_Material for the task_
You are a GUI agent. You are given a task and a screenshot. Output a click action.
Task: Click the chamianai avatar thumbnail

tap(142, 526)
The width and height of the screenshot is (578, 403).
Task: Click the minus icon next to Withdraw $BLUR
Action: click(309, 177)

_Problem to work on_
Line by line, retype all the entries exactly as they are shown.

_Solution to this problem_
You are a GUI agent. You are given a task and a screenshot. Output a click action.
Task: Click the chamianai avatar thumbnail

tap(142, 526)
The width and height of the screenshot is (578, 403).
Task: Click the minus icon next to Withdraw $BLUR
Action: click(309, 177)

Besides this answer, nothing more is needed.